[Collected data]

Start of Block

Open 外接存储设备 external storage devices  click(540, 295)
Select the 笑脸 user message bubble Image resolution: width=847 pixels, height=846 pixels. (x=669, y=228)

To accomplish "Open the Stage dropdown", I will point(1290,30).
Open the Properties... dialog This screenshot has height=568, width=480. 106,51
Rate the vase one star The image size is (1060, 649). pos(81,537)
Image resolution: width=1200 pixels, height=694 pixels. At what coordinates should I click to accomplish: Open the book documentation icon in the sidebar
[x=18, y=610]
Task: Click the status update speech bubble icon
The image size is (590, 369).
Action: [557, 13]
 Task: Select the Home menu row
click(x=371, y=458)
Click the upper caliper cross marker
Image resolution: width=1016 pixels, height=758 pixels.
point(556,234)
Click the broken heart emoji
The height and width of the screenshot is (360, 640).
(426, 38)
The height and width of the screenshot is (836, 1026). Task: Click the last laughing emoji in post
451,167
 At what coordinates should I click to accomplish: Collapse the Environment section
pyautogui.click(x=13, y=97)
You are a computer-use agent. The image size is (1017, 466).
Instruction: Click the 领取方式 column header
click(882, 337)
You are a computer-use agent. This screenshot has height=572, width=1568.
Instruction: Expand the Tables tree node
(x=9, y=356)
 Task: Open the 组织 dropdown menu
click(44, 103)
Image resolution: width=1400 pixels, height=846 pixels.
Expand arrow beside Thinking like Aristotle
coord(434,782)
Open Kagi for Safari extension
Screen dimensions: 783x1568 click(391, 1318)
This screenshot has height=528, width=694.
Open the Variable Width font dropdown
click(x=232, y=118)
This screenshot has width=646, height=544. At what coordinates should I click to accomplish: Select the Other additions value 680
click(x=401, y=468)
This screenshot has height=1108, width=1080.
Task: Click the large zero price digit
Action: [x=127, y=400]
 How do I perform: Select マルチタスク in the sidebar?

End of Block

Write down exactly the line with "You are a computer-use agent. This", then each line after it through the end of the data.

Solution to the problem:
You are a computer-use agent. This screenshot has height=572, width=1568.
Instruction: Expand the Tables tree node
(x=9, y=356)
 Task: Open the 组织 dropdown menu
click(44, 103)
Image resolution: width=1400 pixels, height=846 pixels.
Expand arrow beside Thinking like Aristotle
coord(434,782)
Open Kagi for Safari extension
Screen dimensions: 783x1568 click(391, 1318)
This screenshot has height=528, width=694.
Open the Variable Width font dropdown
click(x=232, y=118)
This screenshot has width=646, height=544. At what coordinates should I click to accomplish: Select the Other additions value 680
click(x=401, y=468)
This screenshot has height=1108, width=1080.
Task: Click the large zero price digit
Action: [x=127, y=400]
 How do I perform: Select マルチタスク in the sidebar?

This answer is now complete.